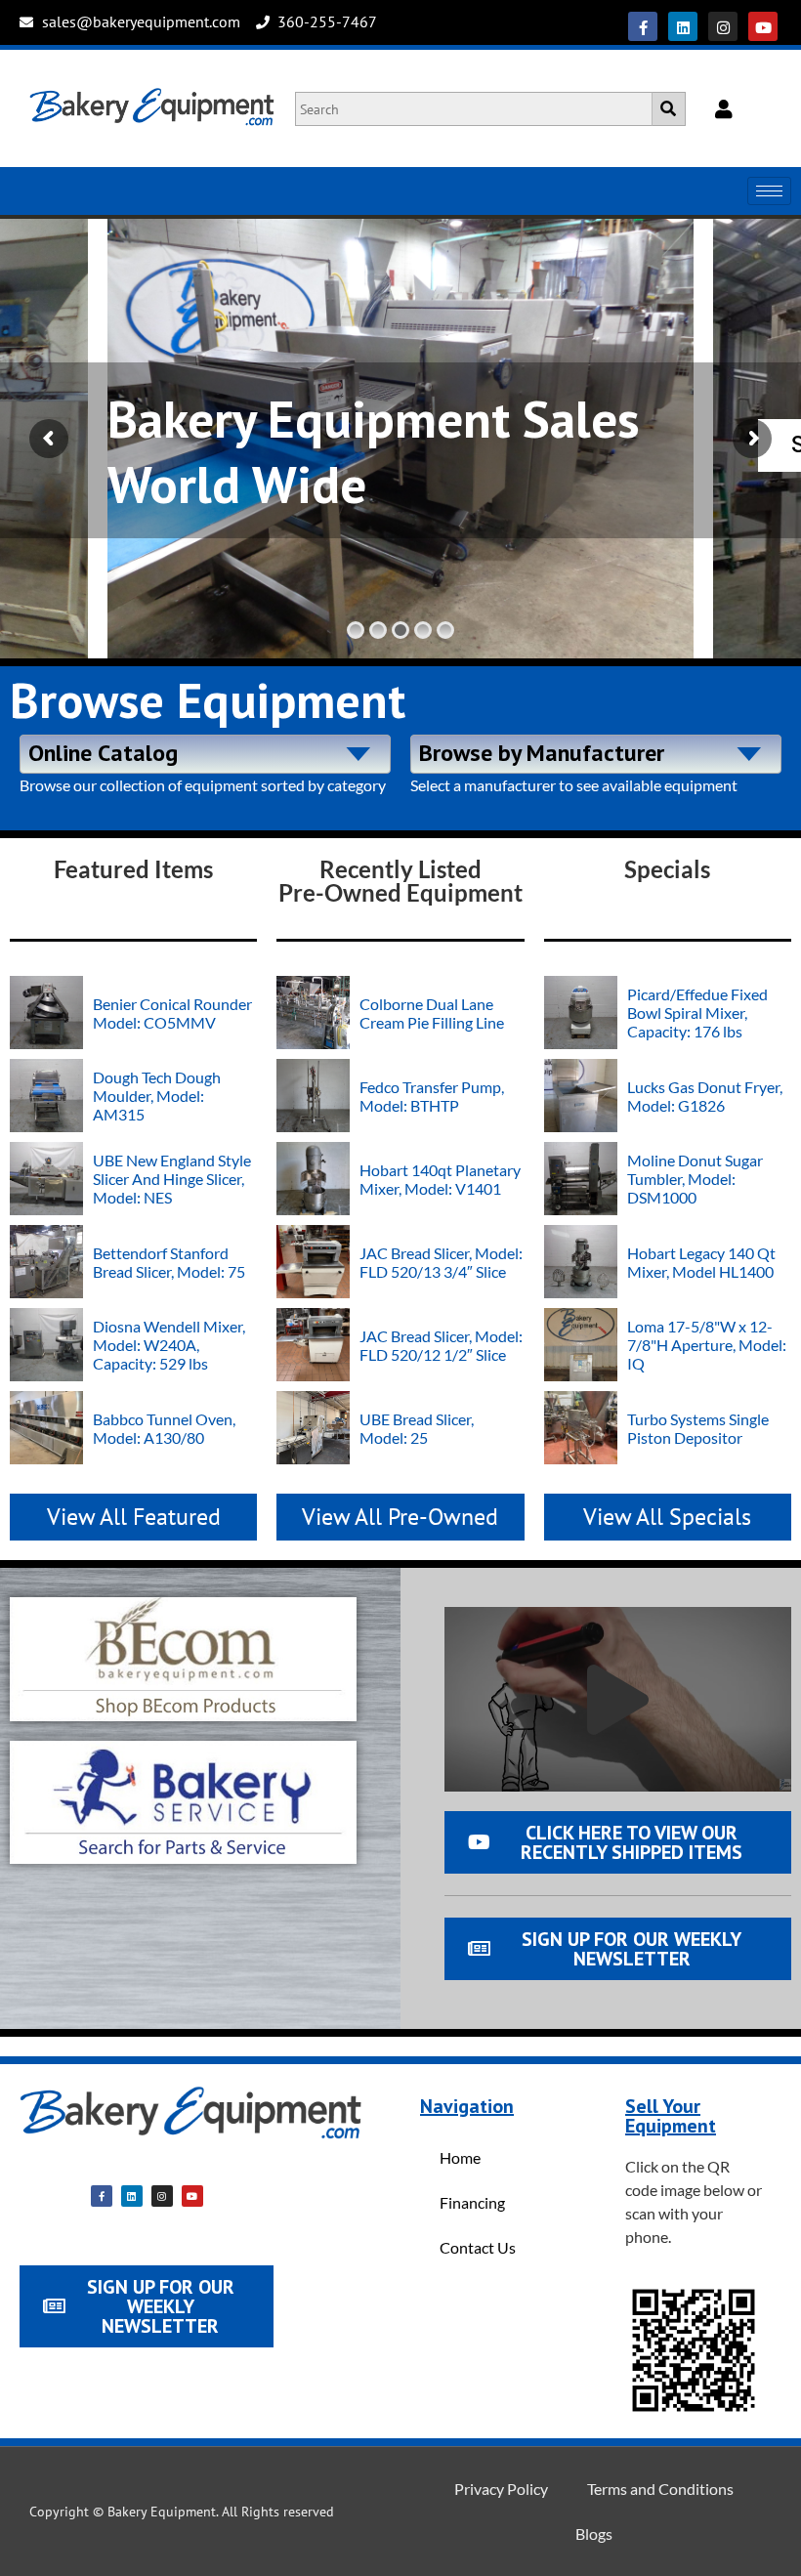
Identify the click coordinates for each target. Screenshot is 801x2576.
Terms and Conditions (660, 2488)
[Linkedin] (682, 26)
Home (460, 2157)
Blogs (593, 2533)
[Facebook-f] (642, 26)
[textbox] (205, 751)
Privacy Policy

- - - - - - -

YOUR INSTRUCTIONS:
Rewrite the listing with "Terms and Conditions" replaced by "Terms of Service", keeping everything else the same and leaving out the pictures.

THE COMPLETED TASK:
Identify the click coordinates for each target. Screenshot is 801x2576.
Terms of Service (660, 2488)
[Linkedin] (682, 26)
Home (460, 2157)
Blogs (593, 2533)
[Facebook-f] (642, 26)
[textbox] (205, 751)
Privacy Policy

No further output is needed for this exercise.